• Dataset:
++++++

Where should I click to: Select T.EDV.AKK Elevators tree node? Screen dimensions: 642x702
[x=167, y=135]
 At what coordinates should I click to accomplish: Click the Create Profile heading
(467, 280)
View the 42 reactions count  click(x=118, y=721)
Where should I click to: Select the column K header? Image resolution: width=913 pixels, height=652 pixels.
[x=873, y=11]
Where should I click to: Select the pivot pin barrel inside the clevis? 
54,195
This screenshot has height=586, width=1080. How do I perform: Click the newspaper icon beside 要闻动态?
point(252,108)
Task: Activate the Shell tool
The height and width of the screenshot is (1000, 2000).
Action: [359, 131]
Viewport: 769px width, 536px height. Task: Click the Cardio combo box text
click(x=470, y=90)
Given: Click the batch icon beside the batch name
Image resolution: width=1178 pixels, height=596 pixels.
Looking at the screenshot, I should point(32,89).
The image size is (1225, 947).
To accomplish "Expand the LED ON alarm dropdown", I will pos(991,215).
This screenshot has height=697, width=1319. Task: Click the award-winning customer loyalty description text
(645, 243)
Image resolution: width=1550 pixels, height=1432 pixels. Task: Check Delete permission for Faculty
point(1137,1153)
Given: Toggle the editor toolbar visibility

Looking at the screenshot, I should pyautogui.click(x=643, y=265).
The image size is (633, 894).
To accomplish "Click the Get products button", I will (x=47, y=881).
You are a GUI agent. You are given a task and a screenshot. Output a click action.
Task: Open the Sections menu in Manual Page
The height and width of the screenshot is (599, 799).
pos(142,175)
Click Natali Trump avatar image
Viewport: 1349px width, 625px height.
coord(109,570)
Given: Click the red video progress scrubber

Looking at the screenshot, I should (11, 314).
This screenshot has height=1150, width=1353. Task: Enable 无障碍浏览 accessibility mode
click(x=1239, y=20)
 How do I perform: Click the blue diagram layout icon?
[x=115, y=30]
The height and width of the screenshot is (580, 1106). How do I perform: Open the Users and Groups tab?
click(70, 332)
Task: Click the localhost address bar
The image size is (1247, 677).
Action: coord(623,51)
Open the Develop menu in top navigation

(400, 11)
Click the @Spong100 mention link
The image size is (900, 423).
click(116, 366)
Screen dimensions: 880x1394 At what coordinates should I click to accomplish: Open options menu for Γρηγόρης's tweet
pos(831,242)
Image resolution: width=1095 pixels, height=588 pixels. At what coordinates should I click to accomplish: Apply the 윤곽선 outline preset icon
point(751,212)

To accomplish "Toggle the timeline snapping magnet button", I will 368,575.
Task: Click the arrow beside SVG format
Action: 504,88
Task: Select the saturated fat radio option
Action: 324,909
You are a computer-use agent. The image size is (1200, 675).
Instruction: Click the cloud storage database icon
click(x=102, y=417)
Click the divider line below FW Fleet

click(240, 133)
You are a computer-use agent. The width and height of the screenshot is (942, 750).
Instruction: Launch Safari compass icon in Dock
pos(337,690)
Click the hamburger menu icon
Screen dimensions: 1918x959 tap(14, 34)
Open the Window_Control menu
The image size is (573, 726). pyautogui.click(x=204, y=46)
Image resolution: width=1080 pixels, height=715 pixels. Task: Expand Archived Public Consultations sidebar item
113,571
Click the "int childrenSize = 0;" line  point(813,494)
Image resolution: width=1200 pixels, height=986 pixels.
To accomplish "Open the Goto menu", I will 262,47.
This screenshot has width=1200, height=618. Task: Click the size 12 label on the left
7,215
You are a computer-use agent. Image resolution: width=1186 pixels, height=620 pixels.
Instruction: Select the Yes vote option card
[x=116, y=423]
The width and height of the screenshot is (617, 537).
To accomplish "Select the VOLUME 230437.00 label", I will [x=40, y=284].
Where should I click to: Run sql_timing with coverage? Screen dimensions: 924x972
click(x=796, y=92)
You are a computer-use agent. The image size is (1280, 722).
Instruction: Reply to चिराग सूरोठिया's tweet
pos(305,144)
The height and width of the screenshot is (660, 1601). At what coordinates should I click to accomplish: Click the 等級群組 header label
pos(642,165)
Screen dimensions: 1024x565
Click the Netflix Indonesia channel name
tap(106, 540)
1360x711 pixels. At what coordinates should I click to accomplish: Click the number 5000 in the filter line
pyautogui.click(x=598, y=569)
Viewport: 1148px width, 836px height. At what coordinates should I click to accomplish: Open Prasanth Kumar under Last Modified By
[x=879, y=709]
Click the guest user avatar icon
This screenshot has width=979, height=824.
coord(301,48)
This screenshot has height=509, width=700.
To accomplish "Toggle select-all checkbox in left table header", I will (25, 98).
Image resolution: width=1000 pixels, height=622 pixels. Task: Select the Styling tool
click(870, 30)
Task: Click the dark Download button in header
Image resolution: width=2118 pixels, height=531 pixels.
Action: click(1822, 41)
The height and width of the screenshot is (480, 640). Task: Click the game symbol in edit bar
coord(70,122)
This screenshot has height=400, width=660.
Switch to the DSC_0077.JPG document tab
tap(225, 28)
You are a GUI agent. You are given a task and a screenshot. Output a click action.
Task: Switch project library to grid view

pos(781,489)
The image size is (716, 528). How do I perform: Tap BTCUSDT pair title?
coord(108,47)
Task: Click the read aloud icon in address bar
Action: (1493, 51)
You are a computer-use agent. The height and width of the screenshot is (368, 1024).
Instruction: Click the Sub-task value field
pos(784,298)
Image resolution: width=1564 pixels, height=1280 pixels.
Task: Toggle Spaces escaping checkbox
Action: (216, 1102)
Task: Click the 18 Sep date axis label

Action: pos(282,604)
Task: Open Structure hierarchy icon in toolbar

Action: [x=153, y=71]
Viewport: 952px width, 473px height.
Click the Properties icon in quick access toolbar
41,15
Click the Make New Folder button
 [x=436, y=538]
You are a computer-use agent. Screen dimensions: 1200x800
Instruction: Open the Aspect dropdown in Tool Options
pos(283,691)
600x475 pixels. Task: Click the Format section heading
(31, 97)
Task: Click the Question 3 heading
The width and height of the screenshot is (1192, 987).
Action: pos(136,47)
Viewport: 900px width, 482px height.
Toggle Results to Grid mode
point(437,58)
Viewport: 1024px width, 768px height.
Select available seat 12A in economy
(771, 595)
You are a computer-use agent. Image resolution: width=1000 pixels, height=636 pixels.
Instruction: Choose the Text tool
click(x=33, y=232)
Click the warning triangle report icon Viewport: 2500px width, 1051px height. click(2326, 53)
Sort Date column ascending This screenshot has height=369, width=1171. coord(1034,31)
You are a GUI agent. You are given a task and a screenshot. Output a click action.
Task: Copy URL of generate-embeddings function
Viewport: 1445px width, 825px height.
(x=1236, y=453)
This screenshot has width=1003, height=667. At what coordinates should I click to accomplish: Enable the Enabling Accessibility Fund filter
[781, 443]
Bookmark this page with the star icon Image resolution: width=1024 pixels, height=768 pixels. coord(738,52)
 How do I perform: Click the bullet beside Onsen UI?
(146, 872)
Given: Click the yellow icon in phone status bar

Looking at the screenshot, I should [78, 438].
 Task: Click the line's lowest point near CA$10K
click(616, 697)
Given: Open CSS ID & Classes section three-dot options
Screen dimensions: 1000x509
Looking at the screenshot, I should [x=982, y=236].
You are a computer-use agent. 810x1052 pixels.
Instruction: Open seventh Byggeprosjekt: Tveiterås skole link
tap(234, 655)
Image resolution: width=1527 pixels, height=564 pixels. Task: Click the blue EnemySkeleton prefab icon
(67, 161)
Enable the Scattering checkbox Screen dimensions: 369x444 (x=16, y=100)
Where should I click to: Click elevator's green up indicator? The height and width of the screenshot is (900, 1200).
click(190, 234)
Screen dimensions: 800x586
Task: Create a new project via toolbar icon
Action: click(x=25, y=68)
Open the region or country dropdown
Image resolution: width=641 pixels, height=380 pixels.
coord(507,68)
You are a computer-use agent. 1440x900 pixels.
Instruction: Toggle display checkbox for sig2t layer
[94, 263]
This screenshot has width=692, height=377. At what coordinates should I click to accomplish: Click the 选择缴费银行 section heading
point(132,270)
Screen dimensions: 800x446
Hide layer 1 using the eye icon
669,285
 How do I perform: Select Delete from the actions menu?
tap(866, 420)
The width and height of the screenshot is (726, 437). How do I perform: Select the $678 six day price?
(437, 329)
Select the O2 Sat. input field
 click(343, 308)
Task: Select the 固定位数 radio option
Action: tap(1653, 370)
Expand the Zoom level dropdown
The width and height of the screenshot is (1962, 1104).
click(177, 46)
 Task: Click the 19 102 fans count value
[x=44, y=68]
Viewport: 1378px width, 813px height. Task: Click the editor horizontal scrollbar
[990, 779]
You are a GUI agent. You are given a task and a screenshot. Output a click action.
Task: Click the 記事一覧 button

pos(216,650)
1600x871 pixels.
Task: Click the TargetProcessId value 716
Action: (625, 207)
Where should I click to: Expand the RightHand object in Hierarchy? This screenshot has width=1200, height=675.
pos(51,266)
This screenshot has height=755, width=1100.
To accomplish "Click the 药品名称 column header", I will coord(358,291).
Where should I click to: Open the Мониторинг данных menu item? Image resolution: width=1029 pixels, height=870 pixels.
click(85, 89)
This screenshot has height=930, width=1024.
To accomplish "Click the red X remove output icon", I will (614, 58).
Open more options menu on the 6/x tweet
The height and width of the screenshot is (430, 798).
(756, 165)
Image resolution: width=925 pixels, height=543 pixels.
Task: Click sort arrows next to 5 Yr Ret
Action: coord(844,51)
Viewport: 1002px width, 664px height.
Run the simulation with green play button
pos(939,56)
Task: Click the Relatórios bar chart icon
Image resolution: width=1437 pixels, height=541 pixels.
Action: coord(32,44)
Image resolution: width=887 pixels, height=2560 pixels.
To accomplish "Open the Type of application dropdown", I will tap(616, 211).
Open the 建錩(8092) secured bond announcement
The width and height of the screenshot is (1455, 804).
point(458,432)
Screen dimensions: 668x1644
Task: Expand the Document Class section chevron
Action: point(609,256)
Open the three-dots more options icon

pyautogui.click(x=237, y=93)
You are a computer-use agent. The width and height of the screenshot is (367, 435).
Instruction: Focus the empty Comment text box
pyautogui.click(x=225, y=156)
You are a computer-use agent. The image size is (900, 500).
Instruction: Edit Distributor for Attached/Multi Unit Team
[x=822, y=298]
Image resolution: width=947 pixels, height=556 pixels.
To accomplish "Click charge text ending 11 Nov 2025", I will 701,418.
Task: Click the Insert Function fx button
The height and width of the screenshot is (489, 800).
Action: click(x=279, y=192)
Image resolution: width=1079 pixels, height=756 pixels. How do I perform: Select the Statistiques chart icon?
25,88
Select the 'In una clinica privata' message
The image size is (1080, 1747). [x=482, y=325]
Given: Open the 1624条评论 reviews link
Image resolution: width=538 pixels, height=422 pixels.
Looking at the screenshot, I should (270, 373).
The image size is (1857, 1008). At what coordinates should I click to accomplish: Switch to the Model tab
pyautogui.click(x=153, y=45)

++++++

• Exercise:
Please give an exact copy of the entries above, from the line with "Image resolution: width=1527" down to the line with "Enable the Scattering", inclusive, and nothing else.

• Written answer:
Image resolution: width=1527 pixels, height=564 pixels. Task: Click the blue EnemySkeleton prefab icon
(67, 161)
Enable the Scattering checkbox Screen dimensions: 369x444 (x=16, y=100)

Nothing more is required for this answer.